Why They Could Not Just Upgrade

A typical Ruby version upgrade (e.g., Ruby 2.7 to Ruby 3.0) involves:

  • Breaking changes in language semantics (keyword argument handling changed significantly in Ruby 2.7→3.0)
  • Gem compatibility issues (dozens or hundreds of dependencies may need updating)
  • Performance characteristics changes (the new version may be faster or slower for specific workloads)
  • Behavioral differences that are not caught by tests (edge cases in numeric conversion, string encoding, etc.)

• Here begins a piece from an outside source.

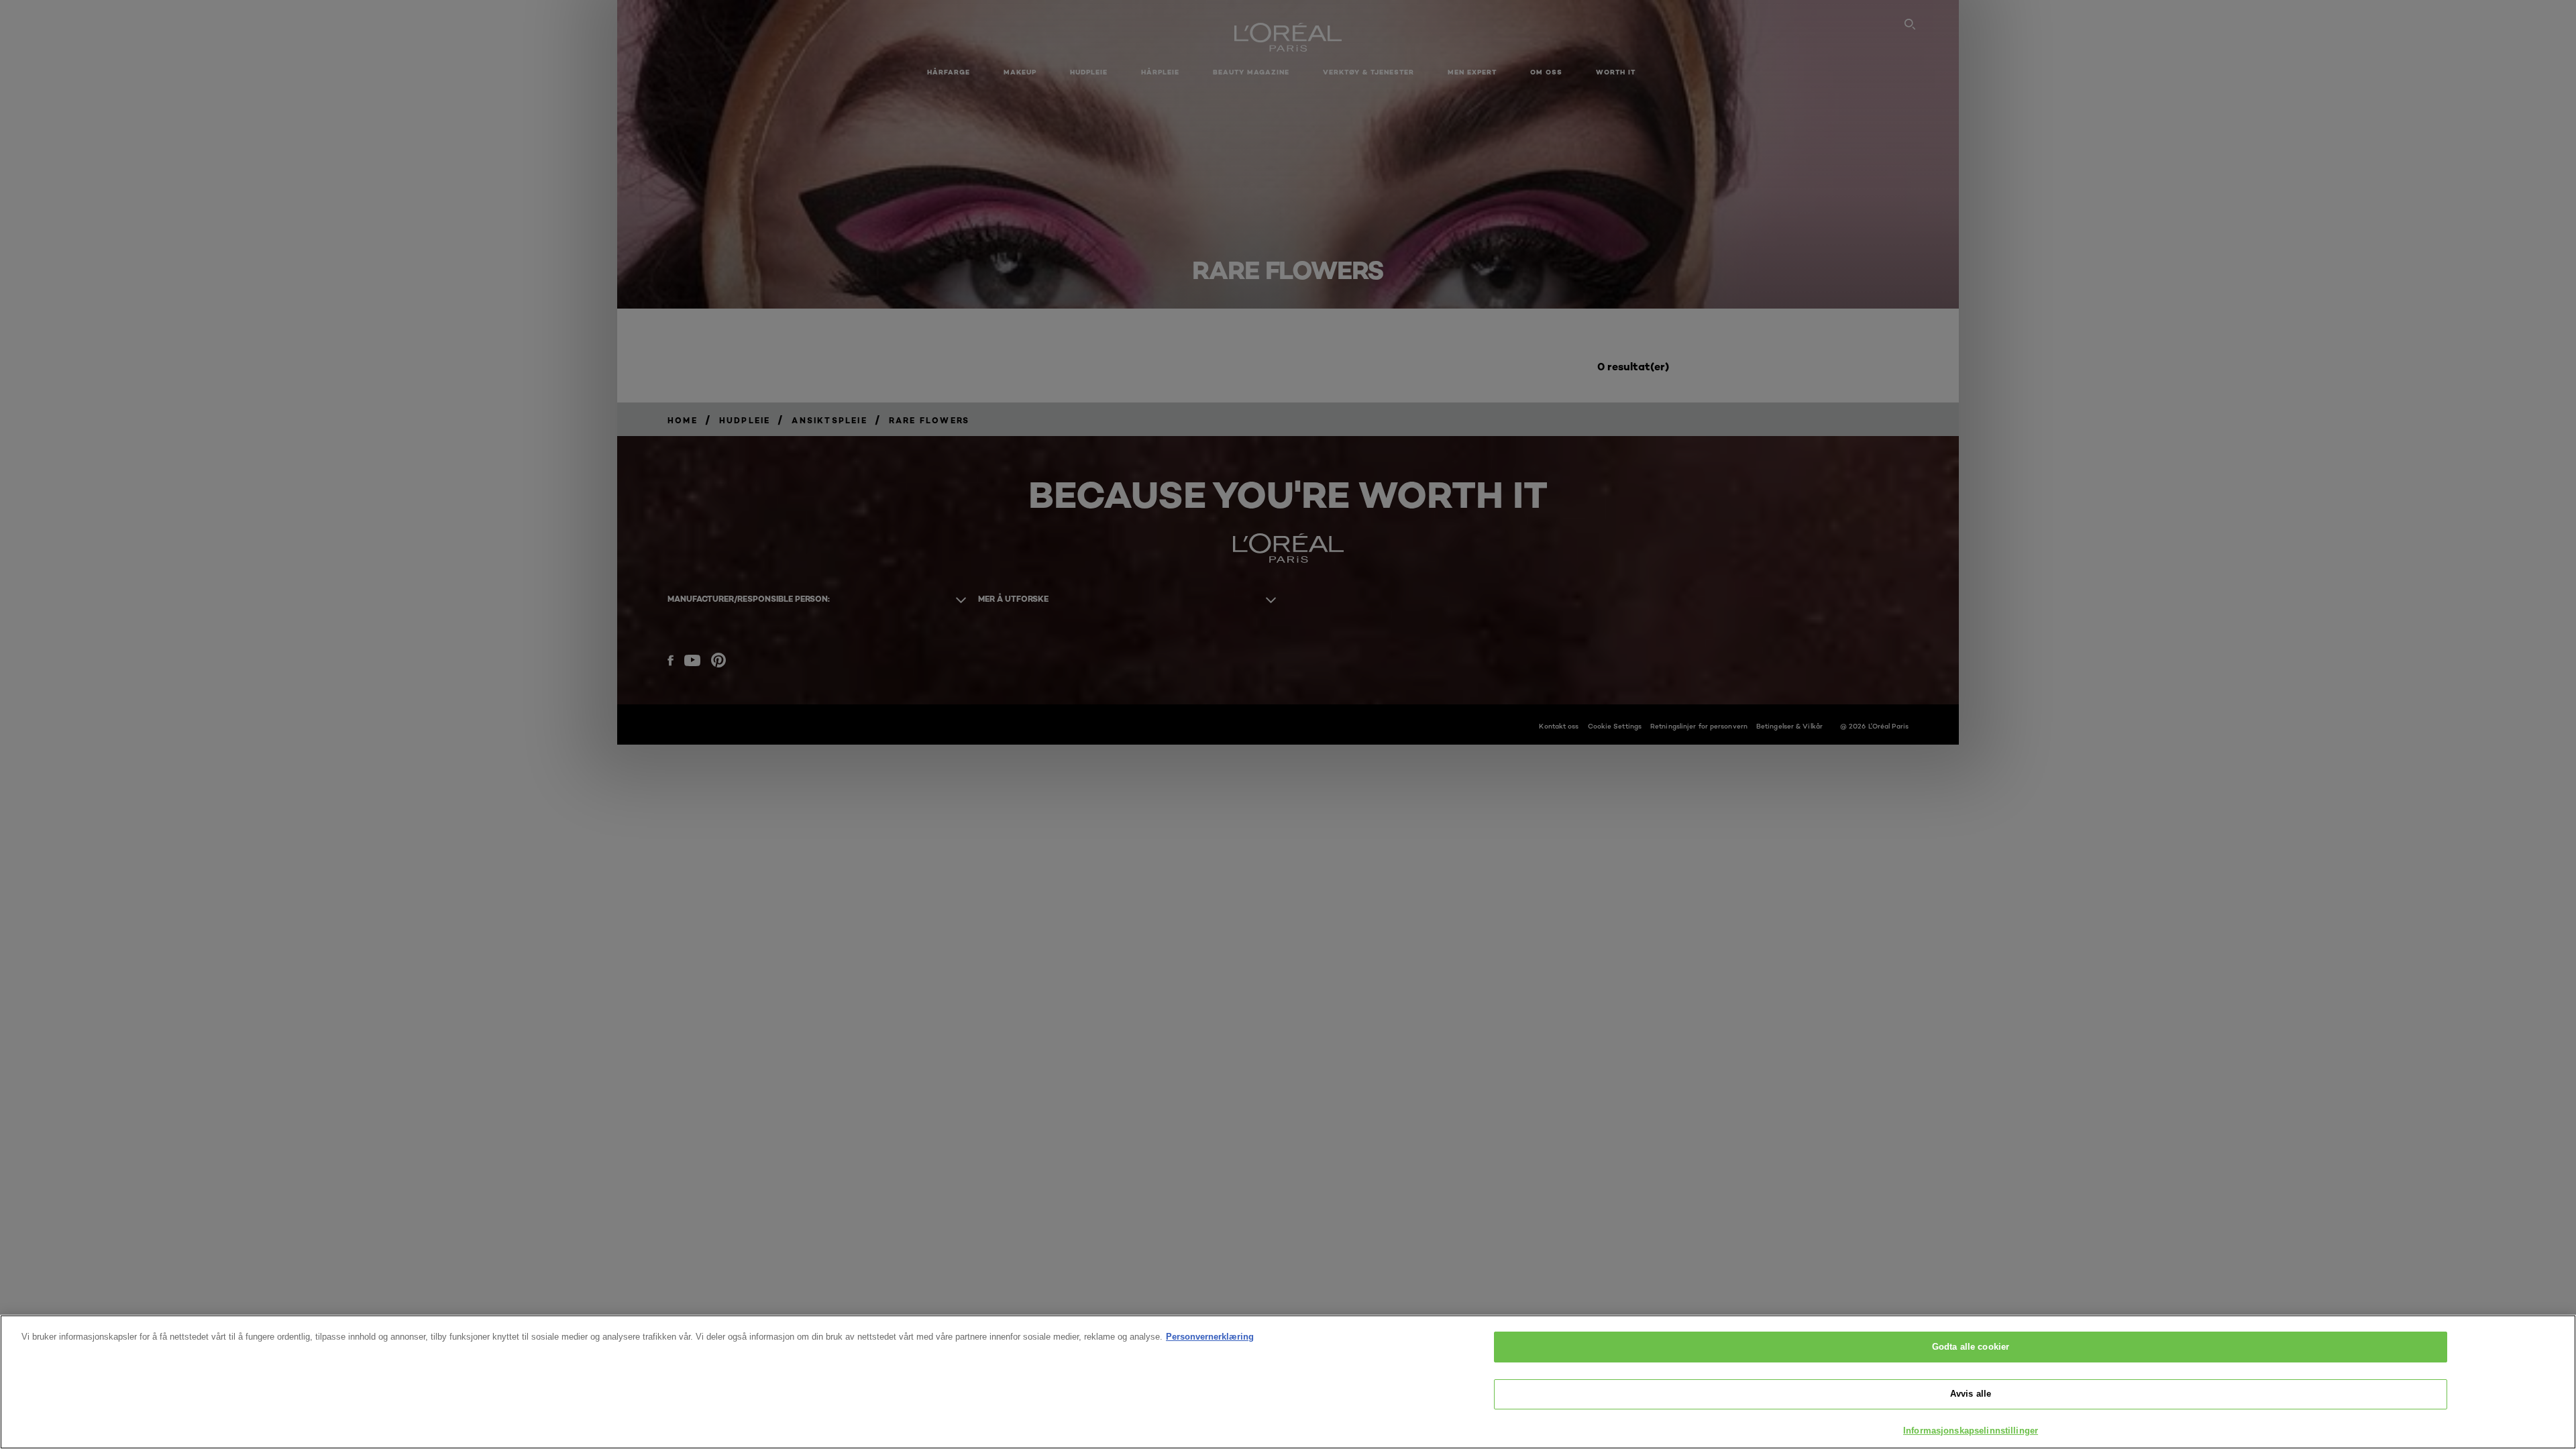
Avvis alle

For a codebase of Stripe's size, upgrading Ruby is not a weekend project. It touches every file, every dependency, and every runtime behavior.

The Core Risk

Stripe processes billions of dollars in payments. A subtle behavioral change in the Ruby runtime — say, a difference in how floating-point arithmetic rounds, or how keyword arguments are parsed — could cause incorrect payment amounts, failed transactions, or compliance violations. The cost of getting this wrong is measured in actual money and regulatory consequences.

The Strategy

1. Dual-Boot Architecture

Stripe developed a dual-boot system that allowed their monolith to run simultaneously on two different Ruby versions. This meant that:

  • The same codebase could be tested against both the current and target Ruby versions
  • Engineers could identify incompatibilities incrementally rather than in one big bang
  • The migration could proceed gradually, with individual components verified one at a time

The dual-boot approach meant that CI ran every commit against both Ruby versions. Failures in the new version were tracked and prioritized, but they did not block development on the current version. This was critical — the migration could not slow down Stripe's feature development.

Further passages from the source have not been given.